Only the lines from the start of the entries through the line with "Go back using the arrow beside 角色信息" should be returned, each exactly as it stands, and no pictures.

Supplied material START

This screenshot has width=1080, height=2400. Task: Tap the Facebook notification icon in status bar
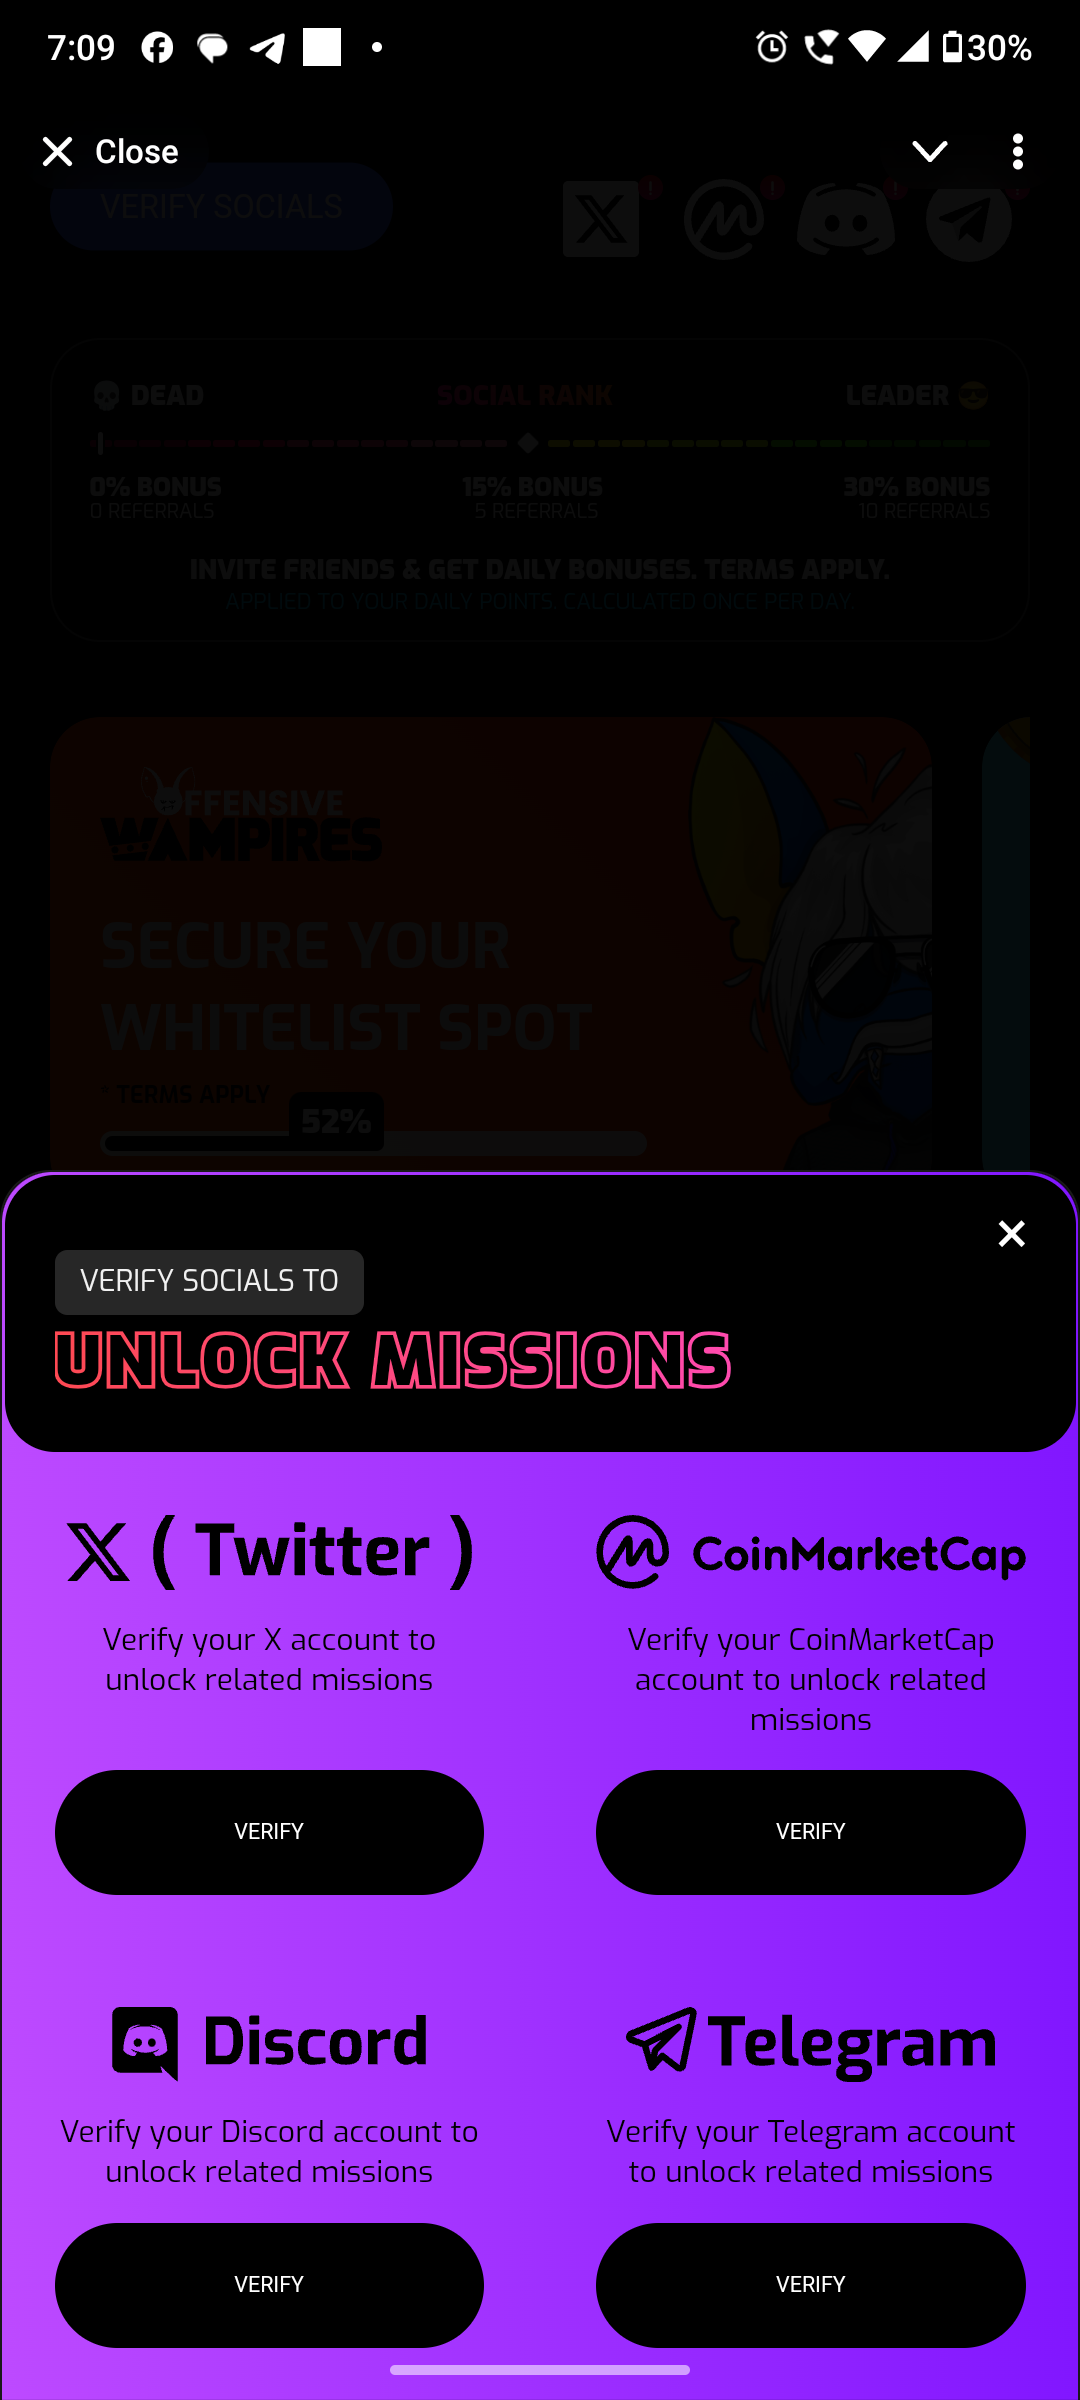point(157,47)
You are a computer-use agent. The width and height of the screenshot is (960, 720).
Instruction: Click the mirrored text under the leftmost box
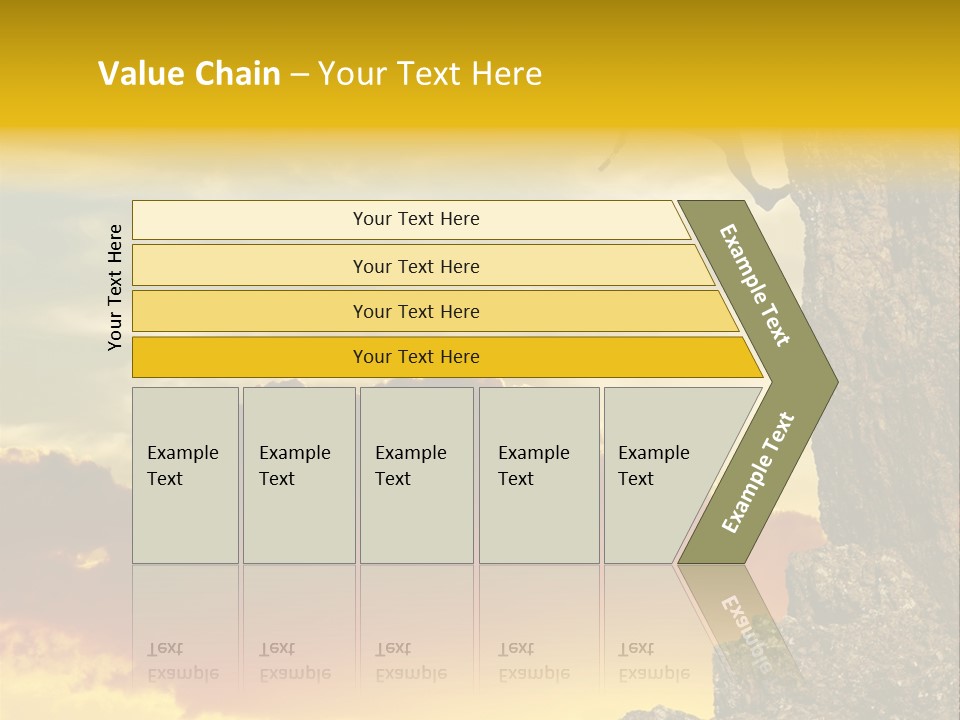(183, 661)
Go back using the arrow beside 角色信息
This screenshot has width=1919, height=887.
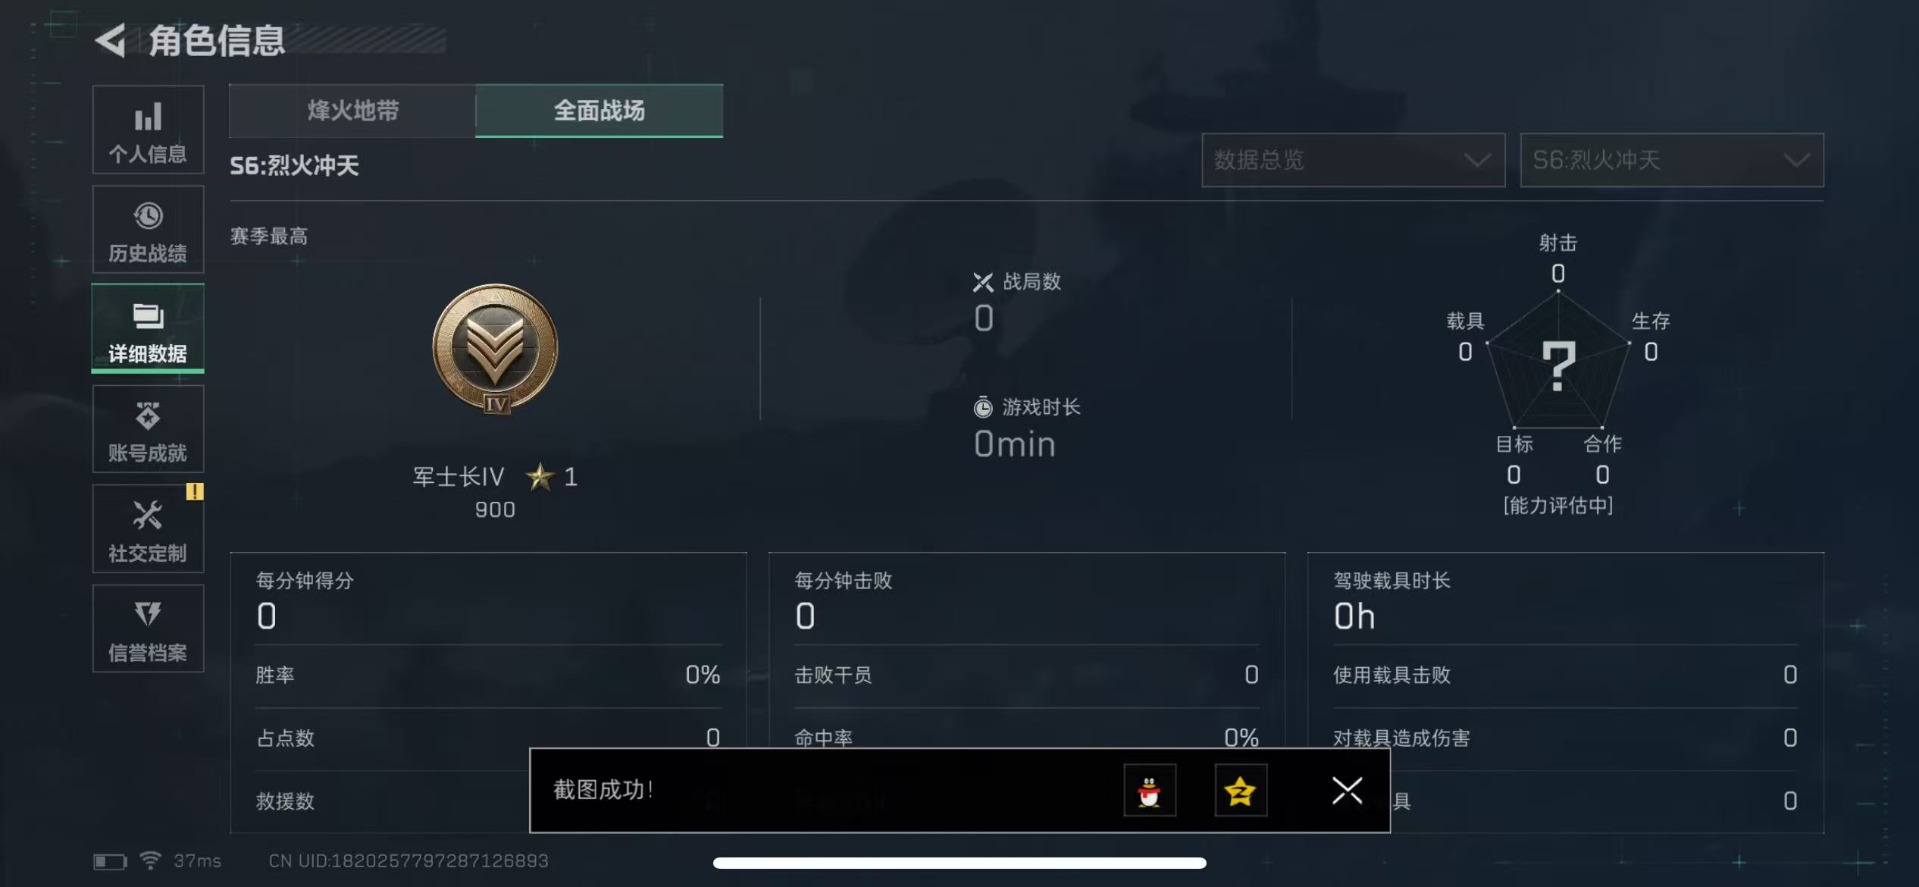110,41
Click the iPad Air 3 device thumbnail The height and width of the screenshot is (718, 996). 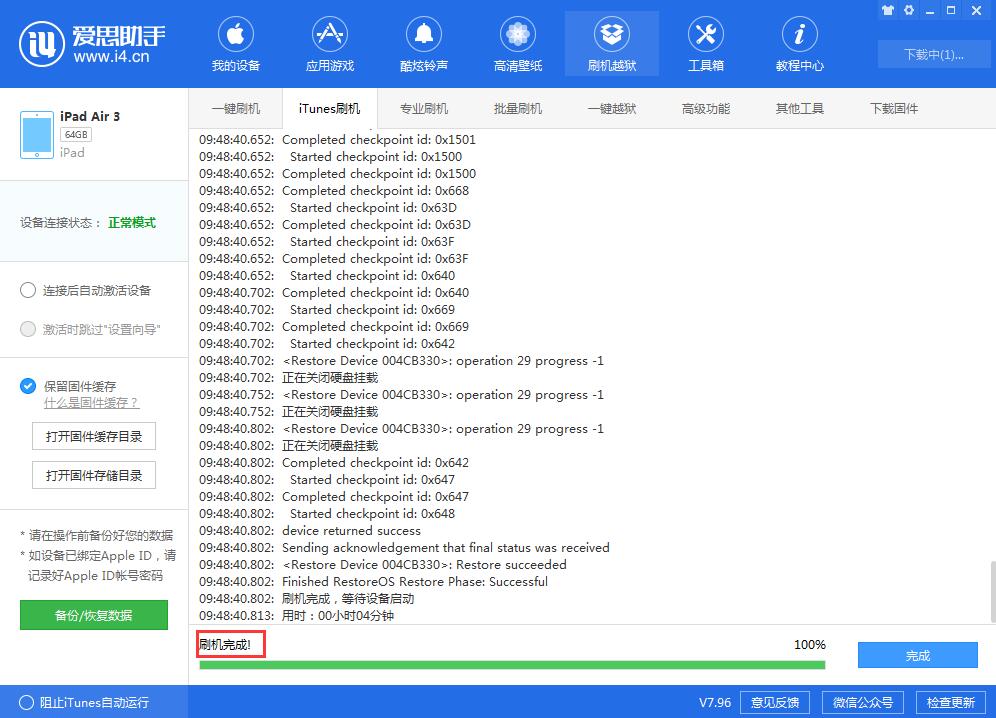pyautogui.click(x=37, y=135)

Supplied material END

--- Response to this exercise ---
This screenshot has width=1080, height=2400. Task: Tap the Facebook notification icon in status bar
point(157,47)
You are a computer-use agent. The width and height of the screenshot is (960, 720).
Instruction: Click the mirrored text under the leftmost box
(183, 661)
Go back using the arrow beside 角色信息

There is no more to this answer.